> _Work to complete_: Retype the listing below, keeping every line the same.

> _Data extract_:

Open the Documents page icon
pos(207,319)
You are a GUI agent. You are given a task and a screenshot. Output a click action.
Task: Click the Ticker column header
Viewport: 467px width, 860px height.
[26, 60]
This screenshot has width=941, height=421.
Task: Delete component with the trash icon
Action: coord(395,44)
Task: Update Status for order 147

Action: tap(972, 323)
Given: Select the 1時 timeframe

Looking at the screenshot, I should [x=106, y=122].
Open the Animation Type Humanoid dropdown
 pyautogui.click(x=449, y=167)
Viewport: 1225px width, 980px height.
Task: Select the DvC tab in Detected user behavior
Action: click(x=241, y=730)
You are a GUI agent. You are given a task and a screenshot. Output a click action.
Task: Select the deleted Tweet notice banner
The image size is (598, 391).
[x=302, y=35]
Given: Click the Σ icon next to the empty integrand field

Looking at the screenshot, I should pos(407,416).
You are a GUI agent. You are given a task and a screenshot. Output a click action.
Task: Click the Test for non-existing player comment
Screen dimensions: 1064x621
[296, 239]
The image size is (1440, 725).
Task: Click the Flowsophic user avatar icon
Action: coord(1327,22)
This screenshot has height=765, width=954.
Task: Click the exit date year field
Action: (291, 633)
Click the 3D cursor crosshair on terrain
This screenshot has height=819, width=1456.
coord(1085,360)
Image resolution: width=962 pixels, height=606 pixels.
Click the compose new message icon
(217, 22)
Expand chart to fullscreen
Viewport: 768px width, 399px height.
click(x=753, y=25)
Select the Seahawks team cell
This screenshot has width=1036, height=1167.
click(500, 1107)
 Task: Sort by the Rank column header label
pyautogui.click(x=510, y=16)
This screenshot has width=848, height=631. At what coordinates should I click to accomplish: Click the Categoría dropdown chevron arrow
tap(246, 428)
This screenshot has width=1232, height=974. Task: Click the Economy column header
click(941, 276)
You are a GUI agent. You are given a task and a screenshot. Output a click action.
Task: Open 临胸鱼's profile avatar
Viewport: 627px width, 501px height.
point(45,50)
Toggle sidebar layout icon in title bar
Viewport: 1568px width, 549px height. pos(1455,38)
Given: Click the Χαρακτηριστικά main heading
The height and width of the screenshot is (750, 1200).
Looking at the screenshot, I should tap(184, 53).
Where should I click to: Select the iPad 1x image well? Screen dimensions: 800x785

> _Output for this exercise_:
Open the Documents page icon
pos(207,319)
You are a GUI agent. You are given a task and a screenshot. Output a click action.
Task: Click the Ticker column header
Viewport: 467px width, 860px height.
[26, 60]
This screenshot has width=941, height=421.
Task: Delete component with the trash icon
Action: coord(395,44)
Task: Update Status for order 147

Action: tap(972, 323)
Given: Select the 1時 timeframe

Looking at the screenshot, I should [x=106, y=122].
Open the Animation Type Humanoid dropdown
 pyautogui.click(x=449, y=167)
Viewport: 1225px width, 980px height.
Task: Select the DvC tab in Detected user behavior
Action: click(x=241, y=730)
You are a GUI agent. You are given a task and a screenshot. Output a click action.
Task: Select the deleted Tweet notice banner
The image size is (598, 391).
[x=302, y=35]
Given: Click the Σ icon next to the empty integrand field

Looking at the screenshot, I should pos(407,416).
You are a GUI agent. You are given a task and a screenshot. Output a click action.
Task: Click the Test for non-existing player comment
Screen dimensions: 1064x621
[296, 239]
The image size is (1440, 725).
Task: Click the Flowsophic user avatar icon
Action: coord(1327,22)
This screenshot has height=765, width=954.
Task: Click the exit date year field
Action: (291, 633)
Click the 3D cursor crosshair on terrain
This screenshot has height=819, width=1456.
coord(1085,360)
Image resolution: width=962 pixels, height=606 pixels.
Click the compose new message icon
(217, 22)
Expand chart to fullscreen
Viewport: 768px width, 399px height.
click(x=753, y=25)
Select the Seahawks team cell
This screenshot has width=1036, height=1167.
click(500, 1107)
 Task: Sort by the Rank column header label
pyautogui.click(x=510, y=16)
This screenshot has width=848, height=631. At what coordinates should I click to accomplish: Click the Categoría dropdown chevron arrow
tap(246, 428)
This screenshot has width=1232, height=974. Task: Click the Economy column header
click(941, 276)
You are a GUI agent. You are given a task and a screenshot. Output a click action.
Task: Open 临胸鱼's profile avatar
Viewport: 627px width, 501px height.
point(45,50)
Toggle sidebar layout icon in title bar
Viewport: 1568px width, 549px height. pos(1455,38)
Given: Click the Χαρακτηριστικά main heading
The height and width of the screenshot is (750, 1200).
Looking at the screenshot, I should tap(184, 53).
Where should I click to: Select the iPad 1x image well? Screen dimensions: 800x785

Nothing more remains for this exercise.